According to the pressure type printing apparatus of the present invention, the phenomenon of irregular vibration or rocking in the printing width direction orthogonal to the printing direction (moving advancing direction) of the printing frame or the movable frame is reduced. In addition, it is possible to reduce the phenomenon that the printing frame or the movable frame vibrates or swings irregularly in the printing direction (moving direction), and the print image has defective print registration or gear-shaped print image error. It has the effect of preventing this.

[Brief description of drawings]

FIG. 1A is a schematic side view of a circular pressure type printing apparatus of the first invention, and FIG. 1B is a schematic plan view of a circular pressure type printing apparatus of the first invention.

FIG. 2A is a schematic side view of a circular pressure type printing apparatus of the second invention, and FIG. 2B is a schematic plan view of the circular pressure type printing apparatus of the second invention.

FIG. 3A is a schematic side view of a conventional pressure type printing apparatus,
FIG. 1B is a schematic plan view of a conventional pressure printing device.

[Explanation of sign]

1, 11 ... Guide 2, 12 ... Rack gear 2a ... Spiral gear tooth 2h, 12h ... Bevel gear tooth 3, 13 ... Printing cylinder 3
a, 13a ... Rotating shafts 4, 14 ... Interlocking rotary pinion gears 4a ... Spiral gear teeth 4h, 14h ... Bevel gear teeth 5 ... Blanket 6, 16 ... Auxiliary pinion gear 6a ... Spiral gear teeth 6b, 16b … Rotating shafts 6h, 16h… Bevel gear teeth
7, 17 ... Printing base board 8, 18 ... Printing rack 9 ... Driving pinion gear 9a ...
Spur-toothed gear teeth F ... apparatus body frame F ₁ ... side frame F ₂ ...
Movable frame F ₃ … Movable side frame F ₄ … Support frame D… Mating pitch circle distance L… Pitch circle line
M: Pitch circle tangent line θ: Bevel gear tooth angle

Claims (3)

[Claims] 1. A printing rack 8 which is linearly horizontally movable below a printing cylinder 3 along a guide 1, and a beveled rack gear integrally provided at both ends in the printing width direction of the printing rack 8. 2, 2
And pinion gears 4 and 4 for interlocking rotation in the form of oblique teeth that mesh with the rack gears 2 and 2 and rotate in conjunction with each other at both ends in the rotation axis direction of the printing cylinder 3 that rotates at a fixed position.
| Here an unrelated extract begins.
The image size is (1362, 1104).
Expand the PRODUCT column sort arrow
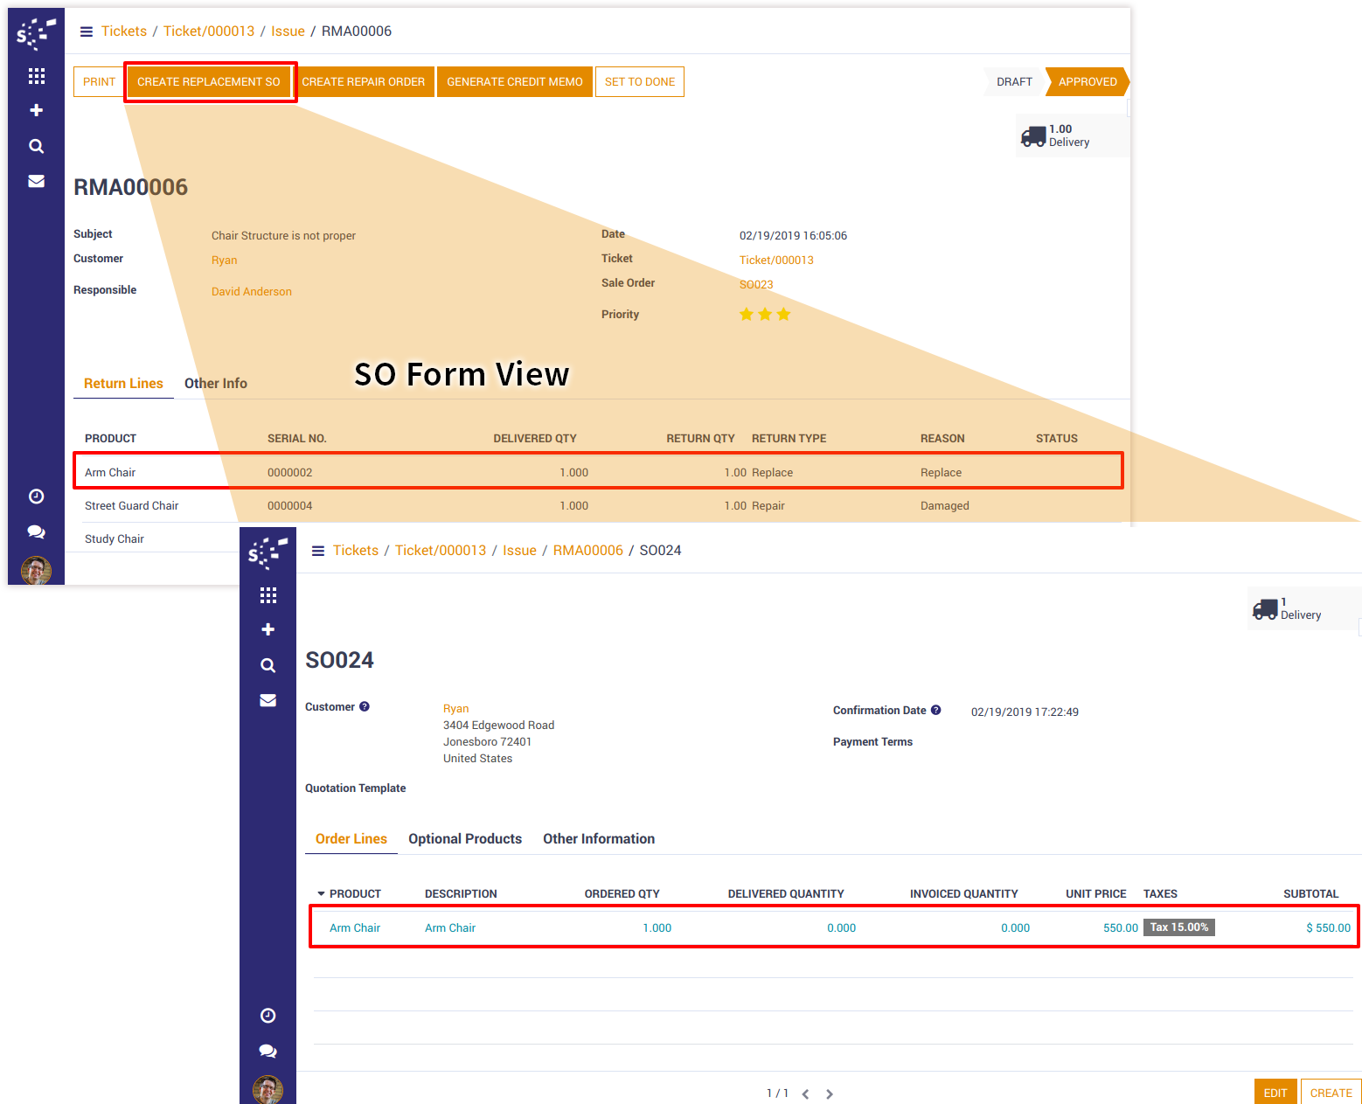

A circular pressure type printing apparatus, characterized in that auxiliary pinion gears 6, 6 in the form of beveled teeth that mesh with 2 and rotate at a fixed position are provided at one or several places. 2. A printing base 18 fixed in a fixed position, rack gears 12, 12 having oblique teeth integrally provided at both ends in the printing width direction of the printing base 18, and linearly along a guide 11. The rack gears 12, 1 are provided at both ends in the rotation axis direction of the printing cylinder 13 which is supported by a horizontally movable movable frame and rotates.
2 and an interlocking pinion gear 14 for interlocking rotation which interlocks with 2 to rotate in an interlocking manner, and an auxiliary pinion gear 16 for interlocking rotation, which is pivotally supported by the movable frame and rotates in mesh with the rack gears 12, 12. , 16 are provided at one to several places, and a pressure type printing apparatus is provided. 3. The auxiliary pinion gears 6, 6 or the auxiliary pinion gears 16, 16 are used for suppressing vibration / swing in the printing width direction or the printing direction, and are used for interlocking and driving. Not claim 1 or claim 2
The pressure printing device described.